The New Russians by Hedrick Smith. I’ve been a huge fan of Smith’s The Russians for 30 years, but never got around to reading his follow-up until last summer. What an incredible piece of not just journalism, but social science. Ever wonder how the Soviet economy “worked” as it crumbled? How the Evil Empire fell to pieces in a few short years? Smith’s early chapter on how Gorbachev became Gorbachev is a bit fawning, but by the end we see the last Soviet dictator as a thankfully foolish and weak tyrant. If you read this book, you will be painfully aware that the Russian population has incredibly high moral and intellectual variance. The median Russian is indeed a casual, brutal nationalist, but a good 10% of Russians were thoroughly Westernized by in the late 80s. The tragedy is that former Communist Party members weren’t banned from politics for life when the USSR collapsed.

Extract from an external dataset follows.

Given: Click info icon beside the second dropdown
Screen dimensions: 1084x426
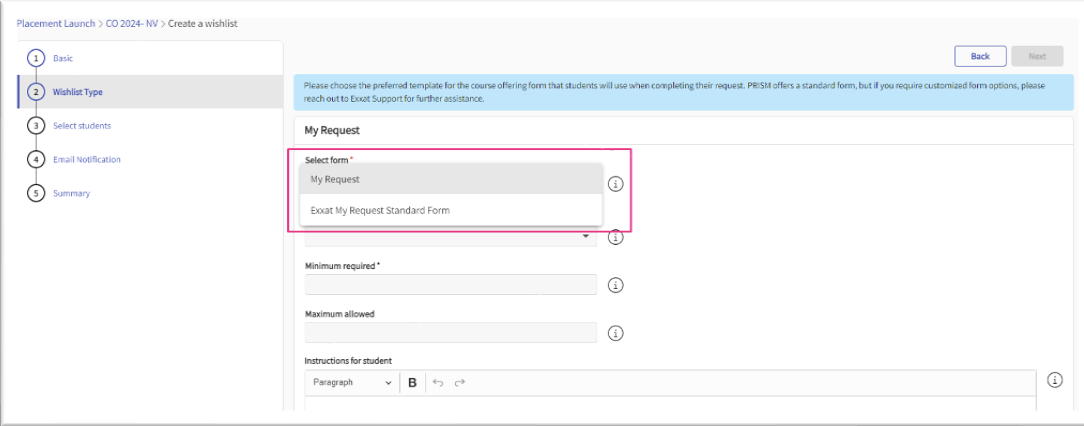Looking at the screenshot, I should (616, 237).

Maoism: A Global History by Julia Lovell. An engrossing survey of all the movements around the world that turned history’s greatest mass murderer into their Living God. Besides covering Maoist totalitarian savagery in China, Lovell explores everything from the Maoisms that almost seized major countries (like Indonesia’s PKK and Peru’s Shining Path) to the laughable, sick Maoist cults of the West. Sadly marred by the moral blindness of an author who puts tens of millions murdered on one side of a scale, anecdotes about brave feminist Maoist Nepalese guerillas on the other, and shrugs, “What a complicated legacy.”

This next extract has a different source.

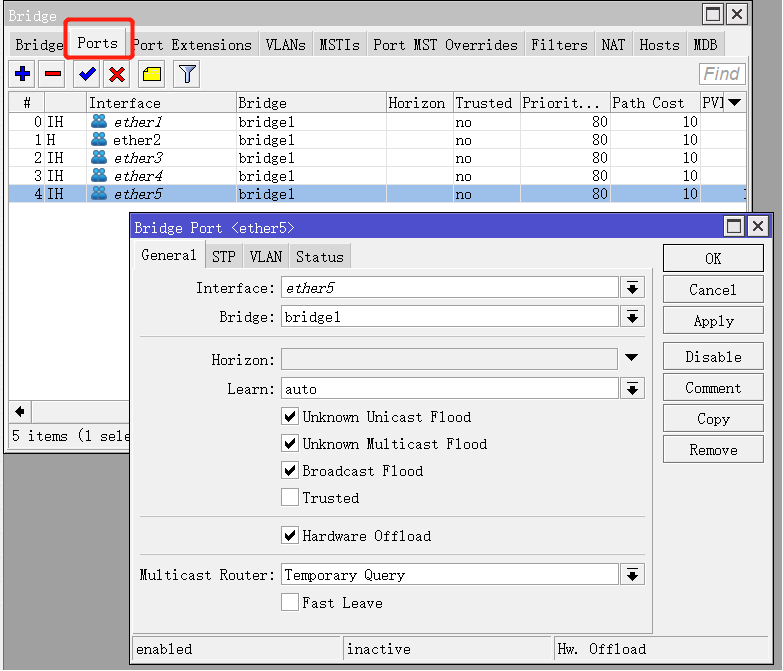
Task: Open the Multicast Router dropdown
Action: [x=632, y=575]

Radical Markets: Uprooting Capitalism and Democracy for a Just Society by Eric Posner and Glen Weyl. I love their immigration reform proposal, but only because it’s open borders through the back door. The other big ideas are just genius solutions in search of all-but-imaginary problems. Take quadratic voting: Does anyone really think that bad policies exist because voters who abstain aren’t allowed to save their votes for later elections?! My slogan: If your new voting rule doesn’t deregulate housing, I’m not interested.

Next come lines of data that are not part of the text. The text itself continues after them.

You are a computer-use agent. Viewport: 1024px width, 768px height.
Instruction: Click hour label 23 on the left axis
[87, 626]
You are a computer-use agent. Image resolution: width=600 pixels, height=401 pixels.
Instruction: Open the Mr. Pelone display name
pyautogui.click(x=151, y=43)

In Defense of Flogging by Peter Moskos. Moskos has a semi-Swiftian thesis: Prisons are so bad, it would be better if we punished convicts with flogging instead of incarceration. I say “semi-Swifitian” because he makes his case so eloquently that you struggle to believe that he’s not serious. The two main flaws: First, Moskos barely mentions one of the strongest arguments for flogging over incarceration: Criminals are impulsive and macho, so front-loaded, humiliating punishments are extra-good ways to deter them. Second flaw: Moskos tries so hard to convince readers that flogging isn’t too harsh that he barely tries to convince readers that flogging is harsh enough. Yet that’s probably the greater concern, at least according to this poll:
Classified: The Untold Story of Racial Classification in America by David Bernstein. Probably Bernstein’s single best book, Classified tells the legal history of not only the groups that got preferential treatment, but all the might-have-beens like Italians and Poles. It really isn’t that hard to imagine an alternate scenario where “Hispanic” identity never got off the ground. Indeed, since my sons mastered Spanish, I’ve become hyper-aware of how hard it is to physically distinguish most Hispanics from darker-skinned whites. This is truly a case of “believing is seeing”: “The government told me they’re a distinct group” therefore “Oh, they look so different.” Bernstein is coy about actually abolishing racial American classifications, but it’s hard to read the book without despising our corrupt Orwellian racist system.
This has been an installment of One-Paragraph Book Reviews. Like if you want more!
This is, possibly, the best format of book reviewing. Thanks.
I appreciate this method of reviews. Are you planning on polling regarding which micro-reviews people would like longer reviews on?